If rejuvenation biotechnologies gradually make people healthier for longer, and perhaps even for an indefinitely long time, then people’s ability to work will be preserved accordingly. This would translate into more wealth contributed to society and less wealth spent on retirement; people who work for longer can pay taxes for longer and don’t need government support for longer. This would certainly change the way Social Security works, but pension programs wouldn’t disappear altogether; there might be other things that make you unfit for work, and after thirty years of working, you might want to take a relatively short break, and it would be nice if we gave everyone the chance to do so by granting them pensions for maybe a couple of years.
The idea of working for a longer time, perhaps even much longer, may sound unappealing. However, this is a choice between working for only 30 to 40 years and then dying of age-related diseases, or alternatively working for 80 years and still being in good health. Besides, it won’t be necessary to shorten life to shorten time spent in any given line of work; simply changing jobs, however easy or difficult it may be, seems more reasonable.
Speculations on how this all might work in the distant future would be a pointless exercise because we don’t really know how much different that future will be, and they would be outside the scope of this article anyway. All that matters is that, in the near future and today’s economic system, it would definitely be a good thing for everyone if we could save on pension programs and ineffective, short-term treatments for the very old.

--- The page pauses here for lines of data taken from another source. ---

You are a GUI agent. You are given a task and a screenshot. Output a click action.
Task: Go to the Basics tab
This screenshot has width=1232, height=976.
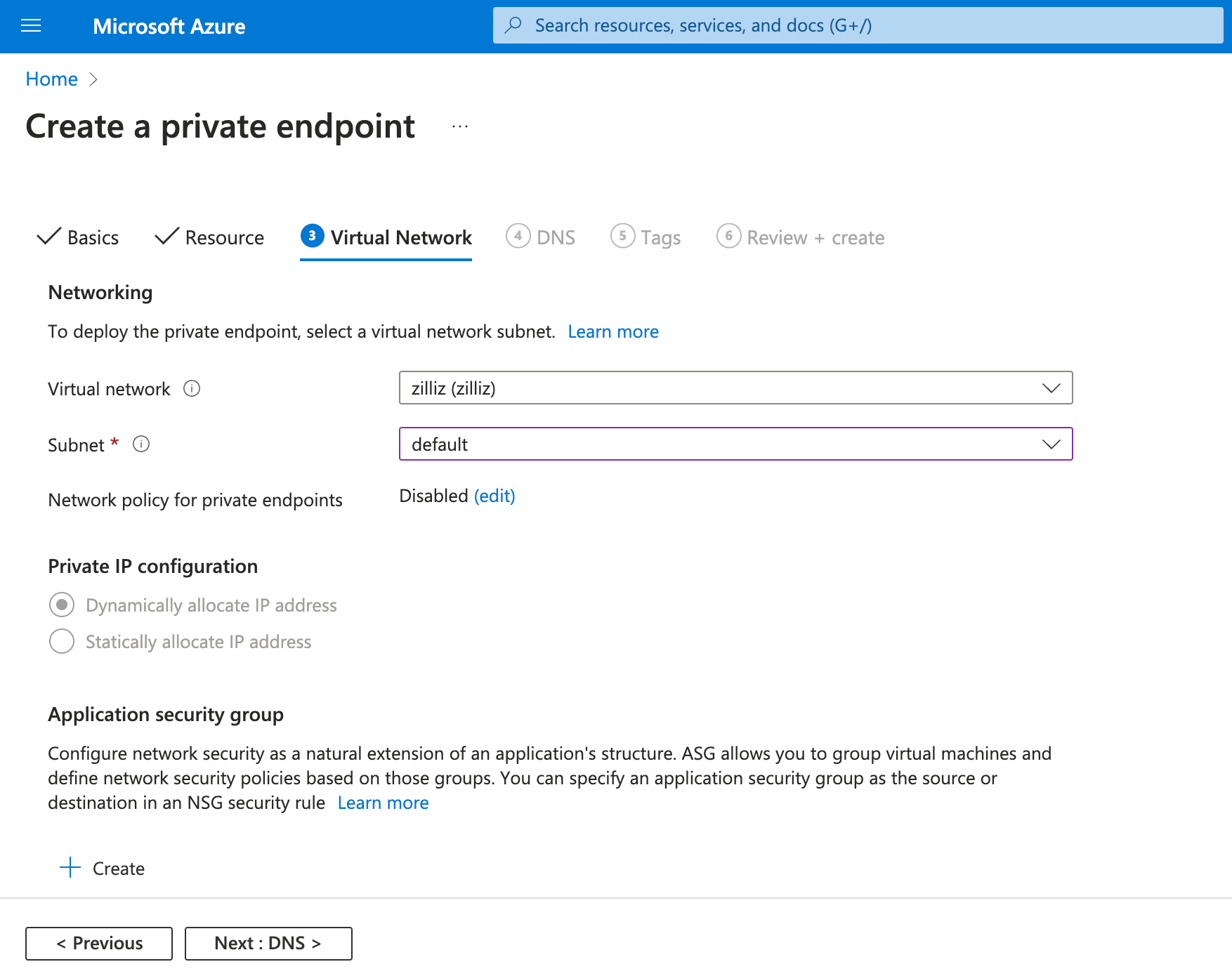point(78,237)
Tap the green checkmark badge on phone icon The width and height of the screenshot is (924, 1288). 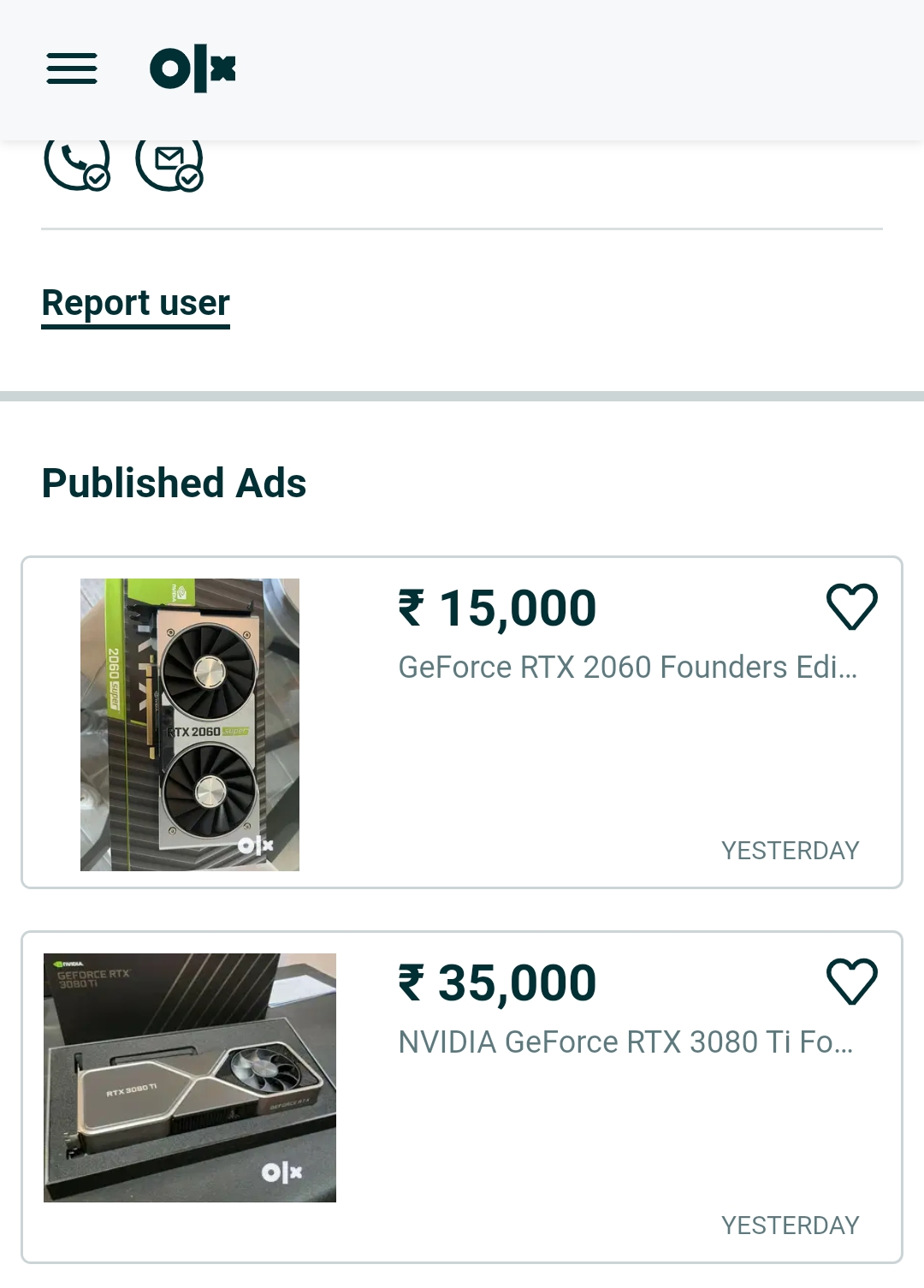click(98, 179)
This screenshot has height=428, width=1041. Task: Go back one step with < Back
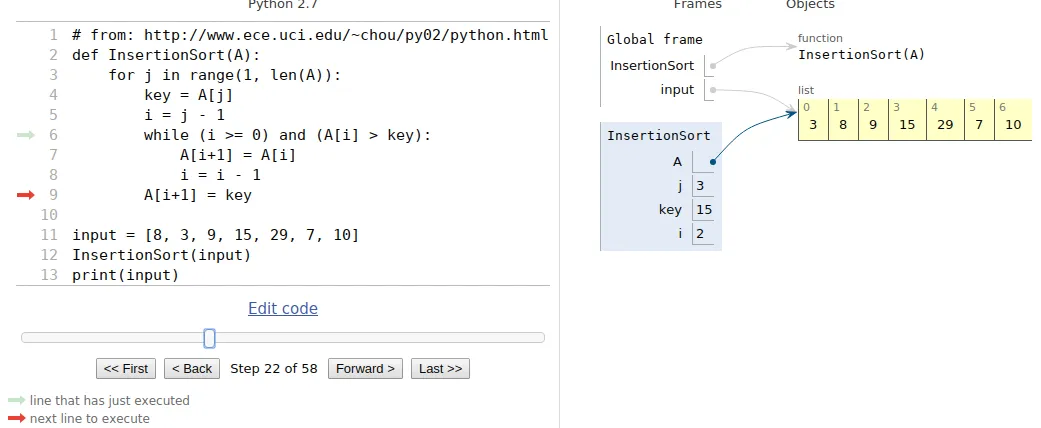tap(192, 368)
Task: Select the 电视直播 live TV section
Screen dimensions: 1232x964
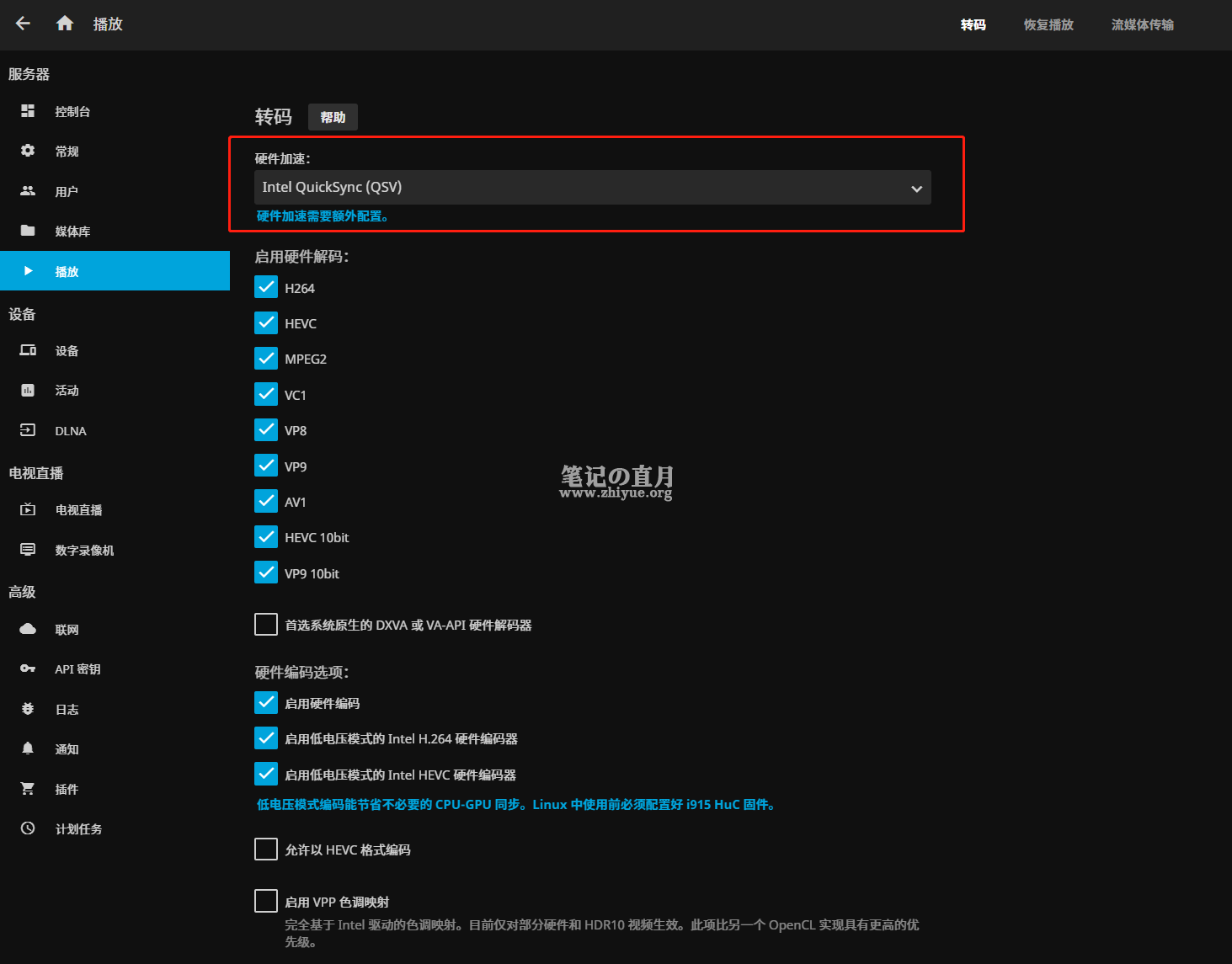Action: [x=78, y=509]
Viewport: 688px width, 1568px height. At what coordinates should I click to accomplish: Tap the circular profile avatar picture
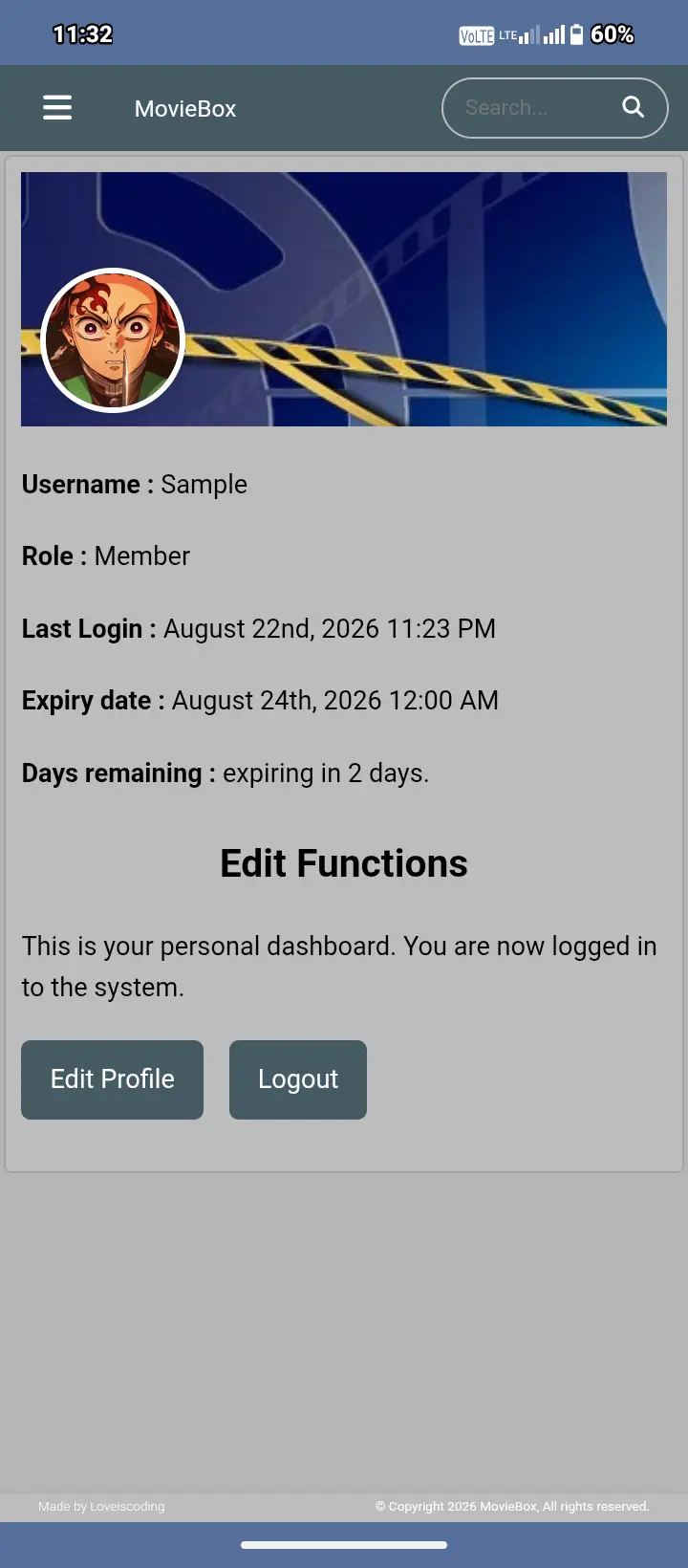pyautogui.click(x=113, y=340)
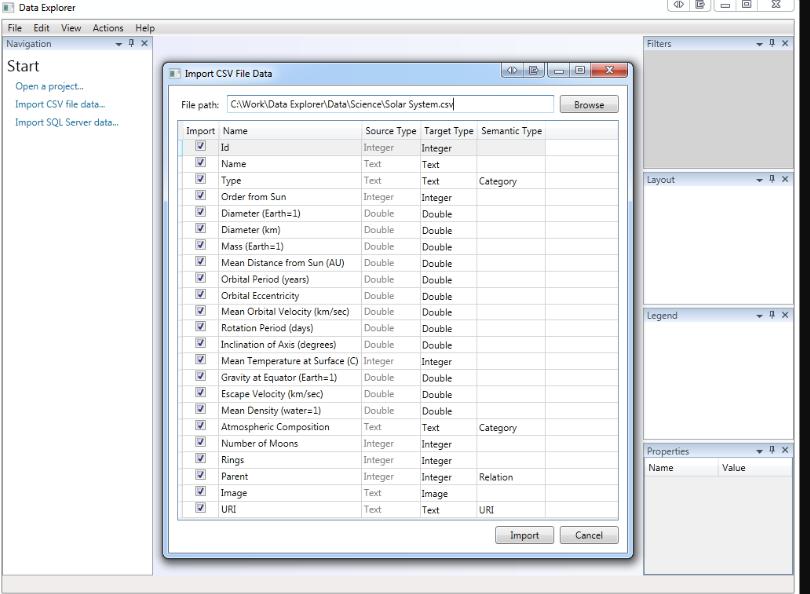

Transforming society for the better
It’s impossible to predict with certainty the effects of any disruptive technology over the long haul, but a concern granted to be voiced in a discussion about rejuvenation is that of social stagnation: the default assumption that old people hanging around for longer would hold back social progress because of their ‘old people mentality’.
Howver, there are ways in which society could benefit from longer-lived members. Scientists or great thinkers could actually speed up our progress on all fronts if they just had more time at their disposal, and the population would gain ever-growing life experience, knowledge, wisdom, and a lot to teach to younger generations. (Just imagine how much better a parent you could be with a 120-year life experience as opposed to 30, for example.)
This scenario is more plausible than its opposite, because there’s no real evidence that very long-lived yet physically and mentally perfectly healthy people would necessarily be conservative fossils just because they’re old. The gloom-and-doom scenario is often people’s first thought. This might be just evolution at work, as an extra pinch of pessimism in this case might have granted better survival chances than too much optimism.
Another possible beneficial side effect of longer lifespans might be improved foresight. It’s easy to neglect global concerns that might not affect us personally over the course of our 80-odd-year lifespans. Some of us do display sensible behavior and are worried about the kind of world we’re going to leave to the humanity of the future; yet, others don’t concern themselves with problems that might manifest only long after they’ll be gone.
However, if our lifespans were much longer than just 80 years, the consequences of our negligent behavior would stand far better chances of catching up with us; this might make even the least sensible of people think twice before behaving irresponsibly, and all of us would benefit from it.
It would be commendable if everyone were genuinely concerned about pollution, for example, for the sake of humanity as a whole rather than just for their own sake; however, regardless of individual motives, the end result would still be a better world for everyone. We could be content with that, even if some of us contributed to it because they had personal stakes and not exactly out of the kindness of their hearts.